President Joe Biden entered the East Room of the White House on Tuesday, blamed Republicans for initiating the border crisis that unfolded during his administration, unveiled new executive actions he could have introduced at any point in the past three and a half years, and then left without addressing why he was acting now, in an election year, rather than sooner.

It was typical behavior from an 81-year-old who seems to have either forgotten his earlier immigration policies or is denying their repercussions.

The reality is this: The southern border was under control when Donald Trump was in office, with only 73,994 migrants arrested for crossing illegally in the month before Biden took over the presidency. On his first day in office, Biden ended Trump’s effective “Remain in Mexico” policy and paused deportations. The influx of illegal migrants promptly surged to over 100,000 the following month.

Department of Homeland Security Secretary Alejandro Mayorkas then released a new enforcement directive, making it Biden administration policy to not deport illegal immigrants whose only violation was being in the country unlawfully. This led to an even greater increase in illegal crossings, reaching 173,277 per month, a figure higher than any during Trump’s term and a benchmark Biden has been unable to maintain since.

Biden’s policies triggered the border crisis that is straining schools and hospitals nationwide, and voters are aware of it. Before his presidency, voters had a slight preference for Biden over Trump on immigration by 1 point. Now, voters favor Trump over Biden by 27 points. It’s Biden’s most poorly rated issue, even surpassing inflation and the economy.

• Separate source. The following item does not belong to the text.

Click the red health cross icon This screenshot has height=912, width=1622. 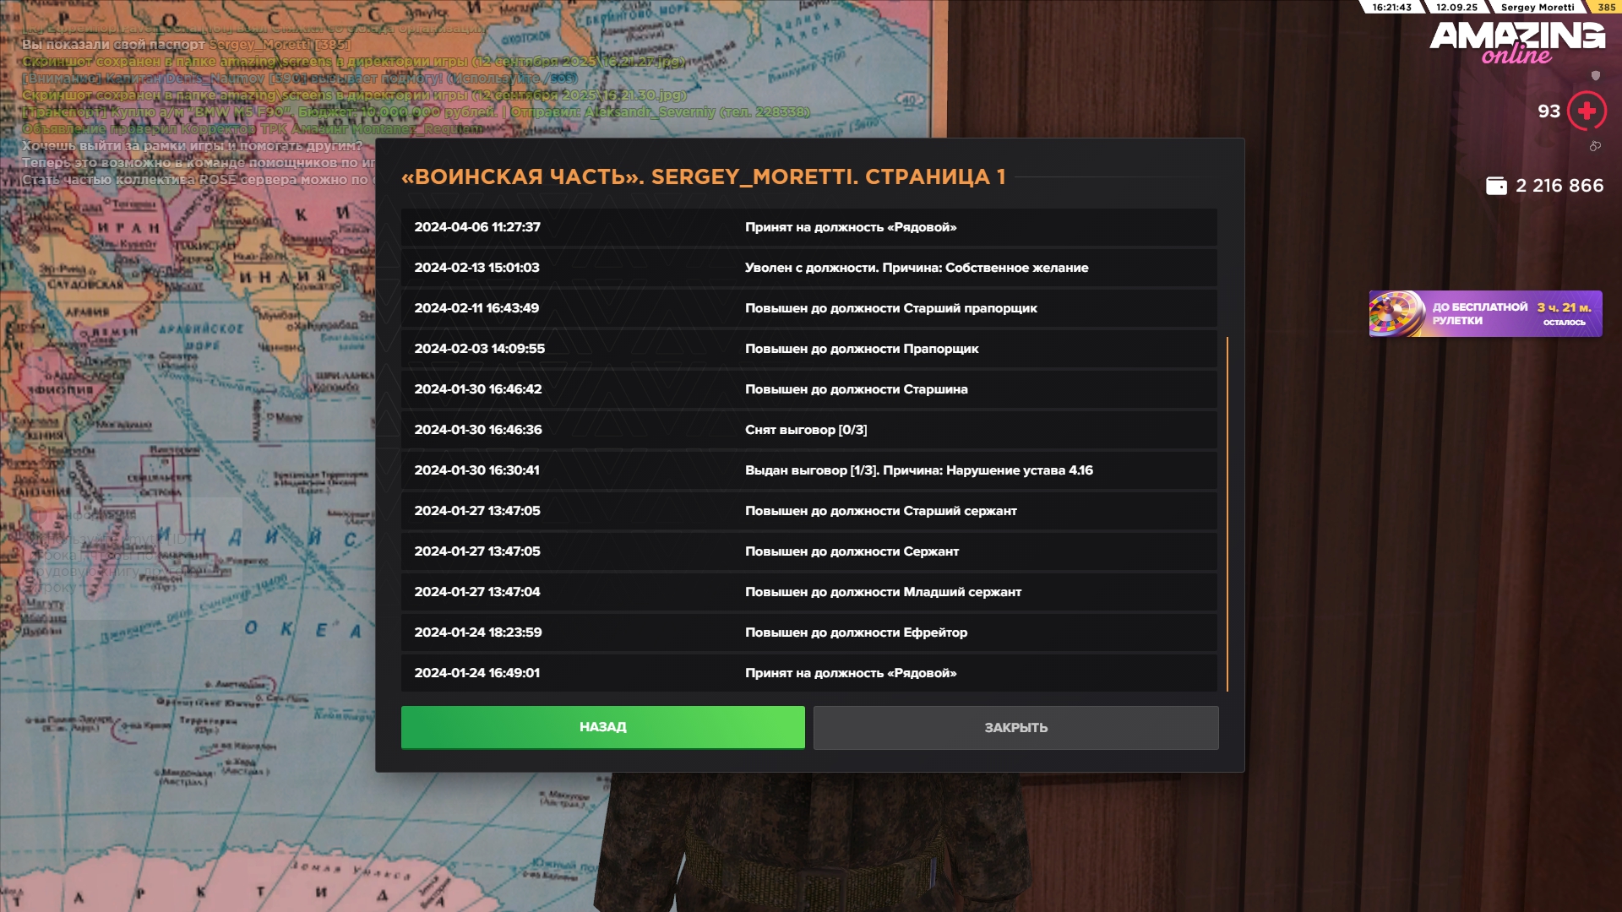click(x=1587, y=111)
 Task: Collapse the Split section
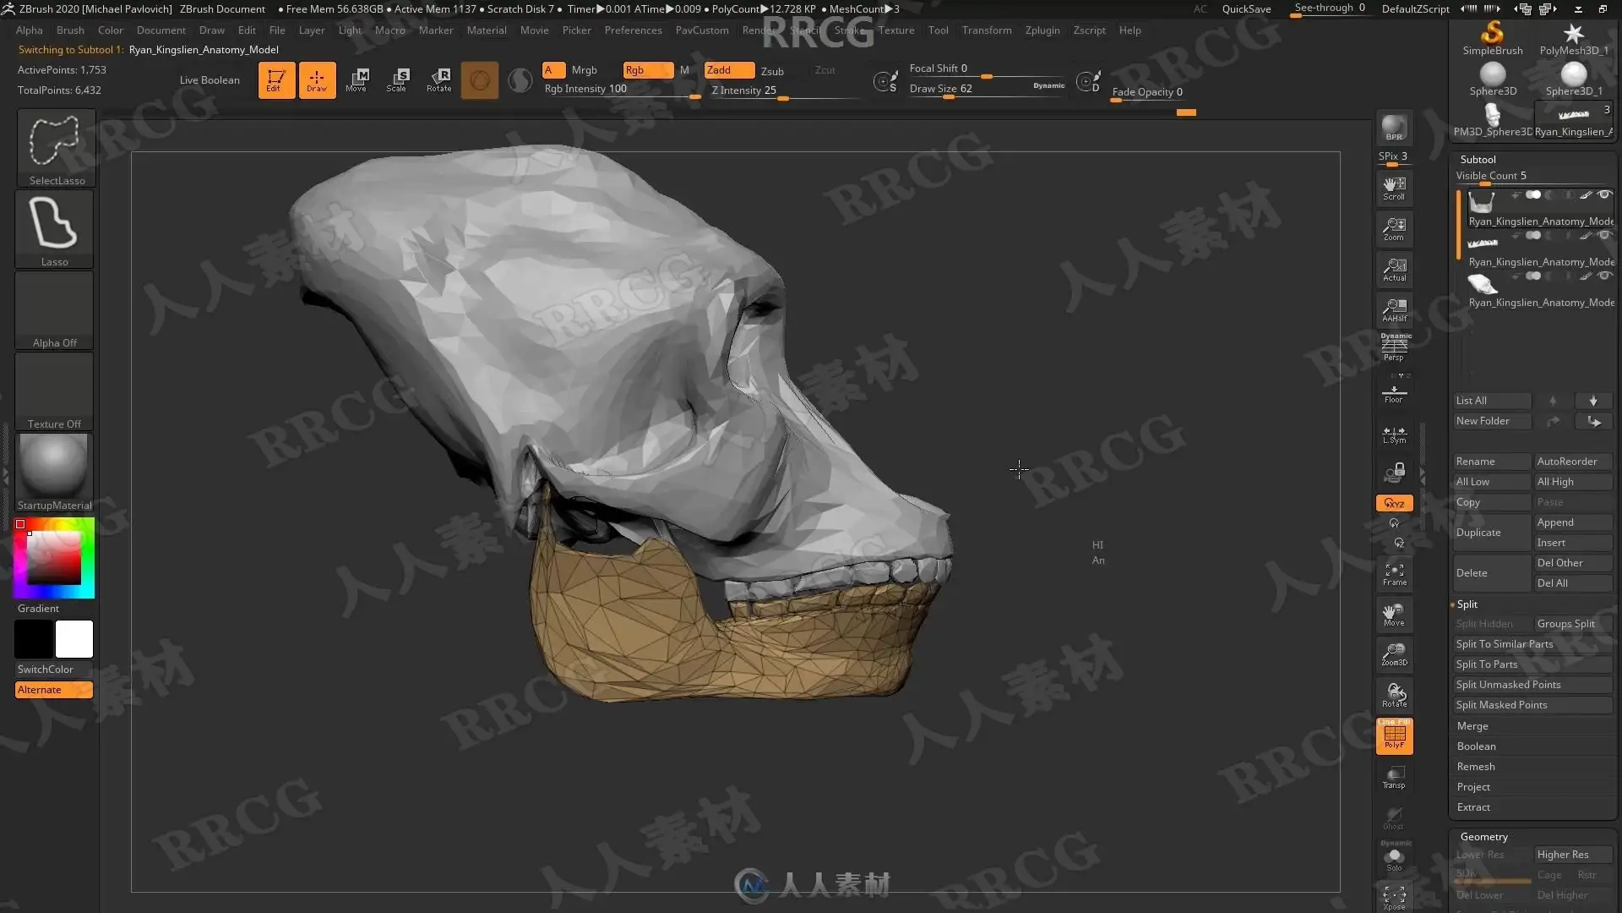pos(1467,604)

Biden hopes to convince voters when he says, “I’ve come here today to do what the Republicans in Congress refused to do … take the necessary steps to secure our border.”

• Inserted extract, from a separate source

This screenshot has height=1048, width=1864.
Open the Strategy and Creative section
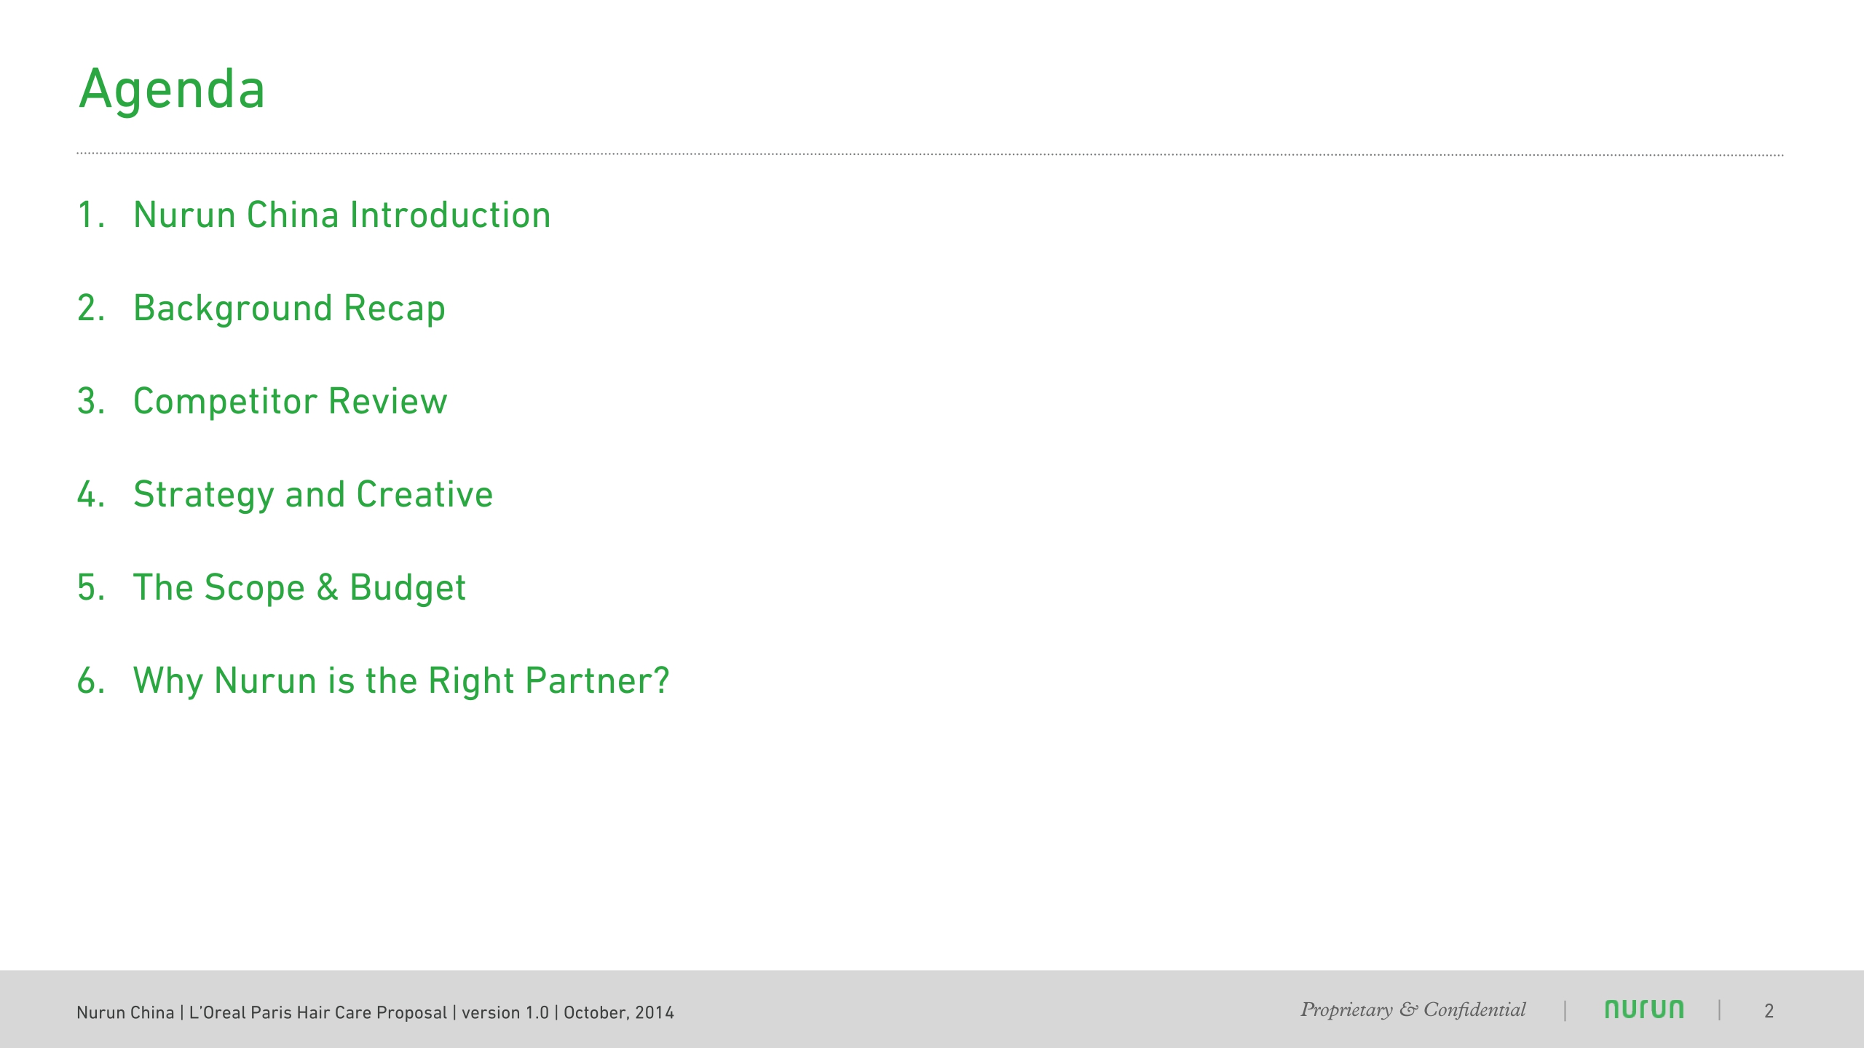pos(312,493)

The issue is, everything Biden announced could have been implemented at any point before now. The border crisis did not start “four months ago,” as Biden claimed. It began when he took office and will persist until he leaves.

As he refused to take questions following his speech, there remains much uncertainty about his new immigration policy. Biden mentioned he was acting to “bar migrants who cross our southern border unlawfully from receiving asylum,” but this doesn’t clarify what will happen to those detained by Border Patrol.

If they are from Mexico, they will be sent back, which is consistent with current law. But what about those from countries that do not accept deported migrants from the U.S.? Will they be detained or released? Neither Biden nor the White House provided answers. As CBS News pointed out, the White House “did not say Mexico had agreed to take them back, raising the possibility that some migrants will still be released with court notices.”

Denying migrants who cross the border illegally asylum status may be the new policy, but if they are still released into the country regardless of their asylum status, the issue remains unresolved.

While Biden criticizes Republicans in Congress, the core issue at the southern border is with Mexico. Trump addressed this by compelling Mexico to take migrants back through his Migrant Protection Protocols program. Biden has chosen not to prioritize the return of migrants. Consequently, our nation continues to suffer.